ACTIVITY: Reproduce the data below word for word.

Stored items:
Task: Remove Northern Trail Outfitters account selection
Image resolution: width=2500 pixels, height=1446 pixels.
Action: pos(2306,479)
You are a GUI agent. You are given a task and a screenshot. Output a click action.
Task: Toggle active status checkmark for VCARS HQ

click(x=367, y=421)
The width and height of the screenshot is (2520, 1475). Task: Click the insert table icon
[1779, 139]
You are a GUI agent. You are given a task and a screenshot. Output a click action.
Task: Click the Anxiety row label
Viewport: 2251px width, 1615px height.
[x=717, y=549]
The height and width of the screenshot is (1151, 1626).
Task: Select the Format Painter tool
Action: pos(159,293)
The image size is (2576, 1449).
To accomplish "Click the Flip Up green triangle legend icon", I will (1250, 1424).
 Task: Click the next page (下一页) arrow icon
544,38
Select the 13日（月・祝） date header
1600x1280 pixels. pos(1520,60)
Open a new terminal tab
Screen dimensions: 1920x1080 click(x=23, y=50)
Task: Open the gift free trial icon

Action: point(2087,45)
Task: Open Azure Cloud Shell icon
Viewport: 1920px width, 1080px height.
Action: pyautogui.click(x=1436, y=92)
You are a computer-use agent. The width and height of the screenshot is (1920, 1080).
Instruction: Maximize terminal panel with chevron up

SOLUTION:
Task: Remove Northern Trail Outfitters account selection
Image resolution: width=2500 pixels, height=1446 pixels.
Action: pos(2306,479)
You are a GUI agent. You are given a task and a screenshot. Output a click action.
Task: Toggle active status checkmark for VCARS HQ

click(x=367, y=421)
The width and height of the screenshot is (2520, 1475). Task: Click the insert table icon
[1779, 139]
You are a GUI agent. You are given a task and a screenshot. Output a click action.
Task: Click the Anxiety row label
Viewport: 2251px width, 1615px height.
[x=717, y=549]
The height and width of the screenshot is (1151, 1626).
Task: Select the Format Painter tool
Action: pos(159,293)
The image size is (2576, 1449).
To accomplish "Click the Flip Up green triangle legend icon", I will (1250, 1424).
 Task: Click the next page (下一页) arrow icon
544,38
Select the 13日（月・祝） date header
1600x1280 pixels. pos(1520,60)
Open a new terminal tab
Screen dimensions: 1920x1080 click(x=23, y=50)
Task: Open the gift free trial icon

Action: point(2087,45)
Task: Open Azure Cloud Shell icon
Viewport: 1920px width, 1080px height.
Action: pyautogui.click(x=1436, y=92)
You are a computer-use agent. The width and height of the screenshot is (1920, 1080).
Instruction: Maximize terminal panel with chevron up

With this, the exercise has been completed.